We reached Ust-kutsk (the first town of any importance) on the sixth day. This place figures largely on most English maps, but it is little more than an overgrown village. A church with apple-green dome and gilt crosses, a score of neat houses clustered around the dwelling of an ispravnik,9 perhaps a couple of stores for the sale of clothing and provisions, and a cleaner post-house than usual: such is a "town" on the banks of the Lena. With the exception of Ust-kutsk there are only three, Kirensk, Vitimsk, and Olekminsk, places of such little general interest that they are chiefly associated in my mind with the four square meals we were able to obtain during those three weeks of incessant travel. At Ust-kutsk, for instance, we refreshed the inner man with a steaming bowl of schtchi or cabbage soup followed by the tough and greasy chunks of meat that had been boiled in it, and the meal tasted delicious after nearly a week on black bread, an occasional salt fish and dubious eggs.

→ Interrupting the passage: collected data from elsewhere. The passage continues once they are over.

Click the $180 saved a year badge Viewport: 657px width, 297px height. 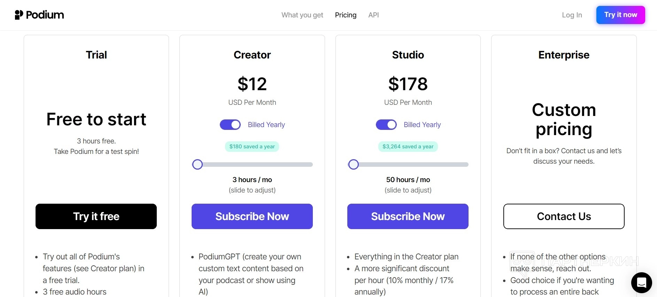[252, 147]

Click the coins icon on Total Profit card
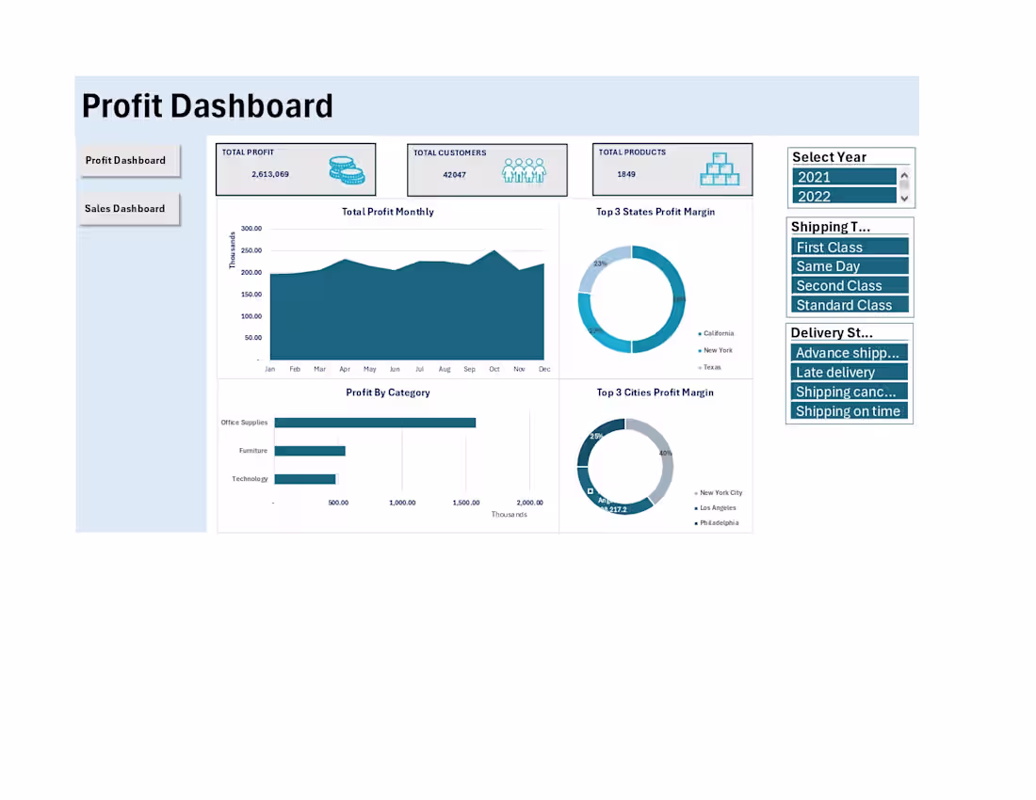pyautogui.click(x=348, y=170)
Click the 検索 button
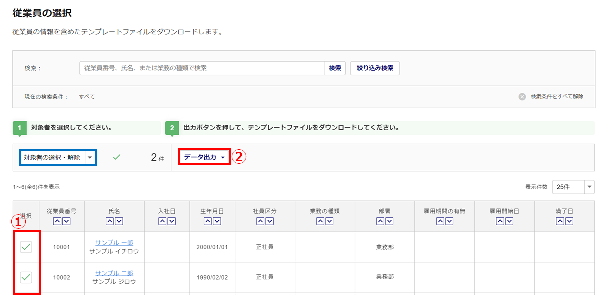 (335, 69)
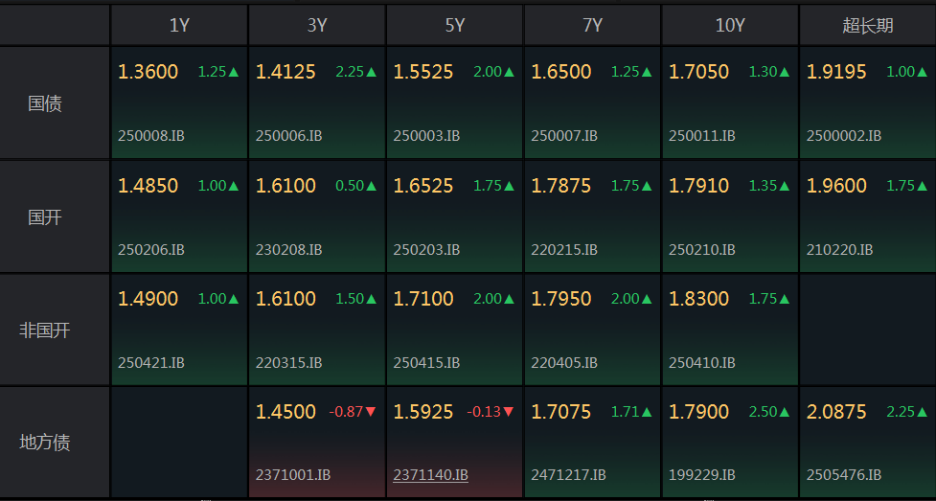
Task: Click the green arrow beside 2.50 in 地方债 10Y
Action: coord(785,411)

Our own provisions were so hopelessly frozen that we seldom wasted the time necessary to thaw them out into an eatable condition.There are salt-mines near Ust-kutsk from which about 50,000 poods10 are annually exported throughout the Lena province, and the forests around here contain valuable timber, but agriculture did not seem so prosperous here as in the districts to the north and south. Oddly enough the cultivation of the land seemed to improve as we progressed northward, as far as Yakutsk, where, as the reader will presently see, the most modern methods of farming have been successfully adopted by a very peculiar and interesting class of people.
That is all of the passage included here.